▶ [ACTION ITEM]
Answer these from the kayak thread below:
(a) Which kayak model does the first poster plan to buy, and how long is it?
(b) How will that poster carry the kayak instead of using a trailer?
(c) Which large lake does the poster mention venturing into?

▶ [EXTRACT TO READ]
= = = =
# Kayak rules and regs help please



## Solaba84 (Jan 16, 2013)

I will be buying my first kayak in a couple weeks. Fishing kayak. I plan to fish rivers, ponds, inland lakes and even venture into Erie a bit. I'm hoping to get some help from experienced kayak anglers regarding rules and regs. I live in Michigan but fish Ohio waters as well (will also post in Ohio forum). The yak that I will purchase is an Ascend FS12T. 12' yak. At times I may mount a trolling motor off the side. What do I need to do in terms of registration/#'s. I will not be using a trailer. I will haul it on top of SUV or bed of truck. I will definitely be using a life jacket for safety, but will I need to carry a light, flare, horn...with me to be legal? I currently do not plan on night fishing, but that could easily change as I get more comfortable on the kayak. Sorry if these are some ignorant questions, but I'm just looking for help from people who have been doing this. Thanks in advance!!!


----------



## Trout King (May 1, 2002)
= = = =
▶ [SUPPLIED INFORMATION]
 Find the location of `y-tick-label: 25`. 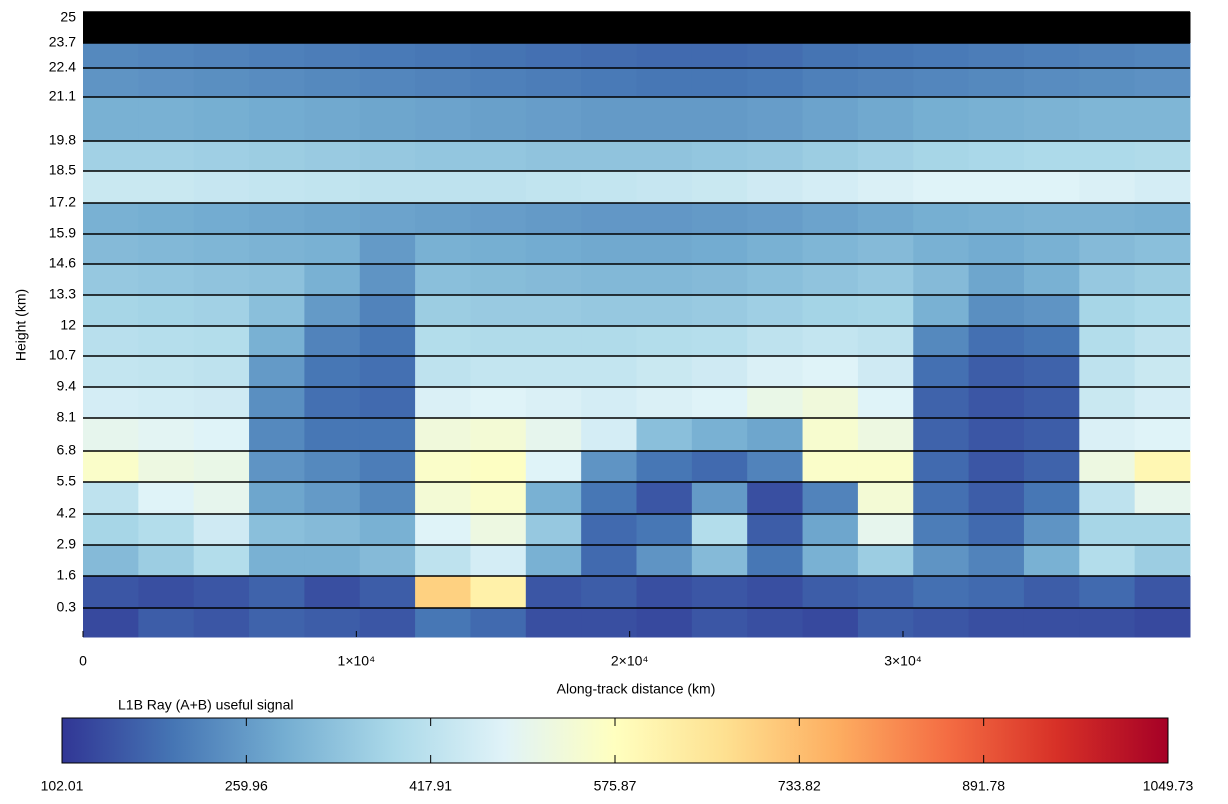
= = = =
▶ [WRITTEN RESPONSE]
(a) An Ascend FS12T, which is 12 feet long.
(b) On top of an SUV or in the bed of a truck.
(c) Erie.